--- Extract provided ---
/---

Framework for build NLP information extraction systems using regular expressions.

These details have not been verified by PyPI

Project links

Home

Project description

konsepy

Framework for build NLP information extraction systems using regular expressions. konsepy then enables leveraging the NLP system to create a silver standard for fine-tuning a transformer model.

Installation

konsepy is designed to be used with the knosepy_nlp_template
- See the README there for current installation instructions.
To use konsepy as a standalone entity:
- Install with pip:
  - pip install konsepy[all]
  - For sentence-splitting corpora from fine-tuning a sentence based transformer, spacy will also need to be installed and configured.

Usage

The package provides a centralized CLI tool konsepy.

Building your NLP Package

To use konsepy, you need to create an NLP package (e.g., my_nlp_package) with the following structure. The best way to get this format is to clone the konsepy_nlp_template:

my_nlp_package/
├── __init__.py
└── concepts/
    ├── __init__.py
    └── my_concept.py

Each concept file (e.g., my_concept.py) must define:

REGEXES: A list of regex-category pairs (and optional context functions).
- See Regex Arguments
RUN_REGEXES_FUNC: A function that executes the regexes and returns categories/matches ( see search functions, below)
CategoryEnum: An Enum defining the possible categories for the concept.

Regex Arguments

When defining REGEXES, you can supply a variable number of arguments. The can be entirely customized by your own search function, but the standard argument list is:

Position 0: Compile pattern (e.g., re.compile('score: (?P<val>\d+)))

\---

--- Request 1 ---
In the konsepy project description, what command installs konsepy as a standalone package?
--- Request 2 ---
Write out the konsepy project description from "my_nlp_package/" up to and including "search functions, below)".
--- Request 3 ---
Carry the konsepy project description forward, starting after its last line.

--- Material ---

/---

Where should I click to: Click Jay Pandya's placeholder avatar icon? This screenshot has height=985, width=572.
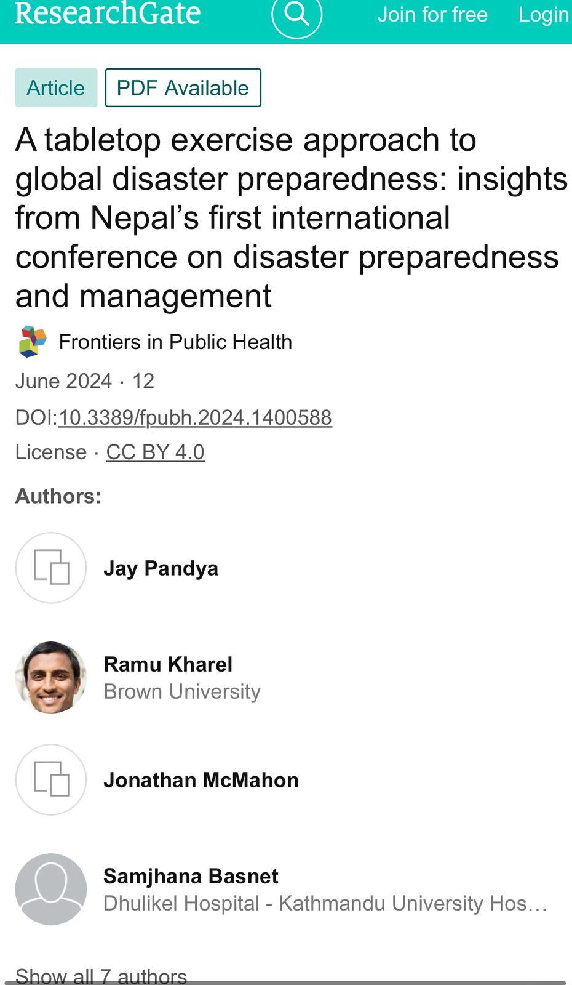click(51, 568)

\---

--- Right answer 1 ---
pip install konsepy[all]

--- Right answer 2 ---
my_nlp_package/
├── __init__.py
└── concepts/
    ├── __init__.py
    └── my_concept.py

Each concept file (e.g., my_concept.py) must define:

REGEXES: A list of regex-category pairs (and optional context functions).
- See Regex Arguments
RUN_REGEXES_FUNC: A function that executes the regexes and returns categories/matches ( see search functions, below)

--- Right answer 3 ---
Position 1: Default value (enum) if the compile pattern matches (e.g., MyCategory.SCORE)
Position 2: Post-processing function(s) (use a list/tuple if > 1) (e.g., [is_negated])
- This function can accept contextual information provided as:
  - m: regex match object
  - precontext: text in m.start() - window (default to 20 characters)
  - postcontext: text in m.end() + window (default to 20 characters)
  - text: full text
  - window: character window (int)
  - word_window: word window (int)
  - around: text in m.start() - window to m.end() + window
Position 3: Pre-processing function(s) (use a list/tuple if > 1)
- The functions should return start/end indices of the text that should be processed.
- They can return (or yield) None or start_index == end_index if not text should be searched.

Regex search helpers

rxsearch provides small utilities for classifying or extracting values from text with ordered regex definitions.

The canonical search functions are:

search_all_regex()
search_first_regex()

Regex definition format

Each regex definition may contain up to four positions:

(regex, default_value, postprocessors, preprocessors)

Position 0: regex

A compiled regex pattern.

re.compile(r'score:\s*(?P<target>\d+)')

A None regex acts as a sentinel. If a non-UNKNOWN result has already been found, searching stops at the sentinel.

REGEXES = [
    (KNOWN_REGEX, 'KNOWN'),
    (None, None),
    (UNKNOWN_REGEX, 'UNKNOWN'),
]

Position 1: default value

The value yielded when the regex matches and no postprocessor overrides or skips the result.

REGEXES = [
    (re.compile(r'Väinämöinen'), 'HERO'),
]

Position 2: postprocessors

Optional function, list, or tuple of functions.

Postprocessors receive contextual keyword arguments, including:

m: regex match object
precontext: text before the match
postcontext: text after the match
text: full text
window: character context window
word_window: word context window
around: text around the match

A postprocessor may return:

Return value	Meaning
`None`	no override; try the next postprocessor, then fall back to the default value
`SKIP`	skip this match entirely
`value`	yield `value` instead of the default value
`(value, match)`	yield `value` and use `match` for match/index output

Example:

import re

from konsepy.rxsearch import SKIP, search_all_regex


def skip_negated(*, precontext, **_):
    if 'no ' in precontext.lower():
        return SKIP
    return None


REGEXES = [
    (re.compile(r'diabetes'), 'DIABETES', skip_negated),
]

search = search_all_regex(REGEXES)

print(list(search('diabetes')))
print(list(search('no diabetes')))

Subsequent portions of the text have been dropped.